Collected data:
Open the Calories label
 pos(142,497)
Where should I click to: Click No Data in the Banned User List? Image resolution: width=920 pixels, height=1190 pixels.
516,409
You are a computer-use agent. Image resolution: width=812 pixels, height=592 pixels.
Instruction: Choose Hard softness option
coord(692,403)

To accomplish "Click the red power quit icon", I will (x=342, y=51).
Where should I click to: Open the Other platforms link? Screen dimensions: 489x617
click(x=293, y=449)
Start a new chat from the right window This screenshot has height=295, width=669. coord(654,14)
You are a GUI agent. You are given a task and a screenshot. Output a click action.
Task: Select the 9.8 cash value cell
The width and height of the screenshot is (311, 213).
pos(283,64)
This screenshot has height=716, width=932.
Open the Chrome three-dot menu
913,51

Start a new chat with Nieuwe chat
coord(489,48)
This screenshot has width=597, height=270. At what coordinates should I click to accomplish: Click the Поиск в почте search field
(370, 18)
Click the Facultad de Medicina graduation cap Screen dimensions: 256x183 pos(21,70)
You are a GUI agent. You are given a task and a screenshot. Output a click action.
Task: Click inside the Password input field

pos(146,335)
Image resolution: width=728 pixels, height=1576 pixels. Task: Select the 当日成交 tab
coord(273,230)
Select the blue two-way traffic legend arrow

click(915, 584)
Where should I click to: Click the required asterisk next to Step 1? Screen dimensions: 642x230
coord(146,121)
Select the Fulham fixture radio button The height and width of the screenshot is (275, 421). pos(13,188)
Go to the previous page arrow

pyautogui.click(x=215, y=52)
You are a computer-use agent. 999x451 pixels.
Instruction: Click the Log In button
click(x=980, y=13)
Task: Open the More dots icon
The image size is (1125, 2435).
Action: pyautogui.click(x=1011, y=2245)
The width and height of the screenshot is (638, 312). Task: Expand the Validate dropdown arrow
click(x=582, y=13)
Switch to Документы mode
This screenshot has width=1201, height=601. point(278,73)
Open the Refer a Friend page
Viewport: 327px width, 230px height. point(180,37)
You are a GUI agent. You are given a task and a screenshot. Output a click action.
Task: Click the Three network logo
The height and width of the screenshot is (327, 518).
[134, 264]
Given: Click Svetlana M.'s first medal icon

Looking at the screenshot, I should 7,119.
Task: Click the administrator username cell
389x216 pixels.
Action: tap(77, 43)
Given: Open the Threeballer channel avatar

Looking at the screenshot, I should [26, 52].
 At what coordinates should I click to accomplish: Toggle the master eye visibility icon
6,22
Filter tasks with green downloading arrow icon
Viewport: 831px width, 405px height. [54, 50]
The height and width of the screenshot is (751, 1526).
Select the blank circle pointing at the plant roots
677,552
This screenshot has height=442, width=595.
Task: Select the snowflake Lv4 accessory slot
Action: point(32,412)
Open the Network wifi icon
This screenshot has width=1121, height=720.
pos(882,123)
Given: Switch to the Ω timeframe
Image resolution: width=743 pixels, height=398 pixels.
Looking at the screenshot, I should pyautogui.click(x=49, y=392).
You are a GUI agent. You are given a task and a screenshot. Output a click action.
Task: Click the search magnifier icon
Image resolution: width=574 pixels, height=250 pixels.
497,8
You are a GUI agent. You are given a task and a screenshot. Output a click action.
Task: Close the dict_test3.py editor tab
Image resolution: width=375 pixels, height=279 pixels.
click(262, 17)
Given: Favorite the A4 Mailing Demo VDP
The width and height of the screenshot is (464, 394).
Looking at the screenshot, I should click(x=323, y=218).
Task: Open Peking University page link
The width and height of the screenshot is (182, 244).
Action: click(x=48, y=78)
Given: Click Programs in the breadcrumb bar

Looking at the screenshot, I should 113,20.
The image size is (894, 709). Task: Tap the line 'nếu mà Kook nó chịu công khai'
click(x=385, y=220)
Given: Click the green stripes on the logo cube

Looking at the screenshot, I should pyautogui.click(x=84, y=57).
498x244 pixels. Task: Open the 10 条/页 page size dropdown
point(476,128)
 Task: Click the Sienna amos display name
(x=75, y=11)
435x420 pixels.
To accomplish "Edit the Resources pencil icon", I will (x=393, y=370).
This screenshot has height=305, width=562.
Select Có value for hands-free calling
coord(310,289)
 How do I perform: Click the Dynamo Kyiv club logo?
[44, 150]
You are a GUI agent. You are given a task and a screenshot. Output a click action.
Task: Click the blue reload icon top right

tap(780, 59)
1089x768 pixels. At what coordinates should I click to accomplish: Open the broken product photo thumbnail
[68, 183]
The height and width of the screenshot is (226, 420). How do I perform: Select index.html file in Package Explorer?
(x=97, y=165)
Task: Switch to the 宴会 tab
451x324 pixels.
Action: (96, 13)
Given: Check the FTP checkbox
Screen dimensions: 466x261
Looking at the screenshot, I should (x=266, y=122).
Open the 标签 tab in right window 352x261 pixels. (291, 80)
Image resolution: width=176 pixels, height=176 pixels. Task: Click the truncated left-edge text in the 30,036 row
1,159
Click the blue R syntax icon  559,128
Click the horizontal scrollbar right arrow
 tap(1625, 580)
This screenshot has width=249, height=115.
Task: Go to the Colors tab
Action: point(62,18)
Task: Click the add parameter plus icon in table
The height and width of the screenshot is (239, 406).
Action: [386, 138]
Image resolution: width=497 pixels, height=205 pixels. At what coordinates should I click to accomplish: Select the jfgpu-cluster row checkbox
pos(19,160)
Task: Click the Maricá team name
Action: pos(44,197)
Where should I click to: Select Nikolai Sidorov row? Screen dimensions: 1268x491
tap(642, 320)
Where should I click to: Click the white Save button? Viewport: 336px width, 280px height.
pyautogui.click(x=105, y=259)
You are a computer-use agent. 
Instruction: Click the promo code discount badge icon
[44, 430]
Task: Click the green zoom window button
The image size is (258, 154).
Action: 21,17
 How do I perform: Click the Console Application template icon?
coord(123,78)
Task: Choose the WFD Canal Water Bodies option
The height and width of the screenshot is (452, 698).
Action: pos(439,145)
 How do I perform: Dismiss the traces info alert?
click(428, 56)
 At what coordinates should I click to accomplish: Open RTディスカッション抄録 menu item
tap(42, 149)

WHAT THE TASK ASKS: Each record shown above must be reproduced exactly.

ANSWER FOR THIS EXERCISE:
Open the Calories label
 pos(142,497)
Where should I click to: Click No Data in the Banned User List? Image resolution: width=920 pixels, height=1190 pixels.
516,409
You are a computer-use agent. Image resolution: width=812 pixels, height=592 pixels.
Instruction: Choose Hard softness option
coord(692,403)

To accomplish "Click the red power quit icon", I will (x=342, y=51).
Where should I click to: Open the Other platforms link? Screen dimensions: 489x617
click(x=293, y=449)
Start a new chat from the right window This screenshot has height=295, width=669. coord(654,14)
You are a GUI agent. You are given a task and a screenshot. Output a click action.
Task: Select the 9.8 cash value cell
The width and height of the screenshot is (311, 213).
pos(283,64)
This screenshot has height=716, width=932.
Open the Chrome three-dot menu
913,51

Start a new chat with Nieuwe chat
coord(489,48)
This screenshot has width=597, height=270. At what coordinates should I click to accomplish: Click the Поиск в почте search field
(370, 18)
Click the Facultad de Medicina graduation cap Screen dimensions: 256x183 pos(21,70)
You are a GUI agent. You are given a task and a screenshot. Output a click action.
Task: Click inside the Password input field

pos(146,335)
Image resolution: width=728 pixels, height=1576 pixels. Task: Select the 当日成交 tab
coord(273,230)
Select the blue two-way traffic legend arrow

click(915, 584)
Where should I click to: Click the required asterisk next to Step 1? Screen dimensions: 642x230
coord(146,121)
Select the Fulham fixture radio button The height and width of the screenshot is (275, 421). pos(13,188)
Go to the previous page arrow

pyautogui.click(x=215, y=52)
You are a computer-use agent. 999x451 pixels.
Instruction: Click the Log In button
click(x=980, y=13)
Task: Open the More dots icon
The image size is (1125, 2435).
Action: pyautogui.click(x=1011, y=2245)
The width and height of the screenshot is (638, 312). Task: Expand the Validate dropdown arrow
click(x=582, y=13)
Switch to Документы mode
This screenshot has width=1201, height=601. point(278,73)
Open the Refer a Friend page
Viewport: 327px width, 230px height. point(180,37)
You are a GUI agent. You are given a task and a screenshot. Output a click action.
Task: Click the Three network logo
The height and width of the screenshot is (327, 518).
[134, 264]
Given: Click Svetlana M.'s first medal icon

Looking at the screenshot, I should 7,119.
Task: Click the administrator username cell
389x216 pixels.
Action: tap(77, 43)
Given: Open the Threeballer channel avatar

Looking at the screenshot, I should [26, 52].
 At what coordinates should I click to accomplish: Toggle the master eye visibility icon
6,22
Filter tasks with green downloading arrow icon
Viewport: 831px width, 405px height. [54, 50]
The height and width of the screenshot is (751, 1526).
Select the blank circle pointing at the plant roots
677,552
This screenshot has height=442, width=595.
Task: Select the snowflake Lv4 accessory slot
Action: point(32,412)
Open the Network wifi icon
This screenshot has width=1121, height=720.
pos(882,123)
Given: Switch to the Ω timeframe
Image resolution: width=743 pixels, height=398 pixels.
Looking at the screenshot, I should pyautogui.click(x=49, y=392).
You are a GUI agent. You are given a task and a screenshot. Output a click action.
Task: Click the search magnifier icon
Image resolution: width=574 pixels, height=250 pixels.
497,8
You are a GUI agent. You are given a task and a screenshot. Output a click action.
Task: Close the dict_test3.py editor tab
Image resolution: width=375 pixels, height=279 pixels.
click(262, 17)
Given: Favorite the A4 Mailing Demo VDP
The width and height of the screenshot is (464, 394).
Looking at the screenshot, I should click(x=323, y=218).
Task: Open Peking University page link
The width and height of the screenshot is (182, 244).
Action: click(x=48, y=78)
Given: Click Programs in the breadcrumb bar

Looking at the screenshot, I should 113,20.
The image size is (894, 709). Task: Tap the line 'nếu mà Kook nó chịu công khai'
click(x=385, y=220)
Given: Click the green stripes on the logo cube

Looking at the screenshot, I should pyautogui.click(x=84, y=57).
498x244 pixels. Task: Open the 10 条/页 page size dropdown
point(476,128)
 Task: Click the Sienna amos display name
(x=75, y=11)
435x420 pixels.
To accomplish "Edit the Resources pencil icon", I will (x=393, y=370).
This screenshot has height=305, width=562.
Select Có value for hands-free calling
coord(310,289)
 How do I perform: Click the Dynamo Kyiv club logo?
[44, 150]
You are a GUI agent. You are given a task and a screenshot. Output a click action.
Task: Click the blue reload icon top right

tap(780, 59)
1089x768 pixels. At what coordinates should I click to accomplish: Open the broken product photo thumbnail
[68, 183]
The height and width of the screenshot is (226, 420). How do I perform: Select index.html file in Package Explorer?
(x=97, y=165)
Task: Switch to the 宴会 tab
451x324 pixels.
Action: (96, 13)
Given: Check the FTP checkbox
Screen dimensions: 466x261
Looking at the screenshot, I should (x=266, y=122).
Open the 标签 tab in right window 352x261 pixels. (291, 80)
Image resolution: width=176 pixels, height=176 pixels. Task: Click the truncated left-edge text in the 30,036 row
1,159
Click the blue R syntax icon  559,128
Click the horizontal scrollbar right arrow
 tap(1625, 580)
This screenshot has width=249, height=115.
Task: Go to the Colors tab
Action: point(62,18)
Task: Click the add parameter plus icon in table
The height and width of the screenshot is (239, 406).
Action: [386, 138]
Image resolution: width=497 pixels, height=205 pixels. At what coordinates should I click to accomplish: Select the jfgpu-cluster row checkbox
pos(19,160)
Task: Click the Maricá team name
Action: pos(44,197)
Where should I click to: Select Nikolai Sidorov row? Screen dimensions: 1268x491
tap(642, 320)
Where should I click to: Click the white Save button? Viewport: 336px width, 280px height.
pyautogui.click(x=105, y=259)
You are a computer-use agent. 
Instruction: Click the promo code discount badge icon
[44, 430]
Task: Click the green zoom window button
The image size is (258, 154).
Action: 21,17
 How do I perform: Click the Console Application template icon?
coord(123,78)
Task: Choose the WFD Canal Water Bodies option
The height and width of the screenshot is (452, 698).
Action: pos(439,145)
 How do I perform: Dismiss the traces info alert?
click(428, 56)
 At what coordinates should I click to accomplish: Open RTディスカッション抄録 menu item
tap(42, 149)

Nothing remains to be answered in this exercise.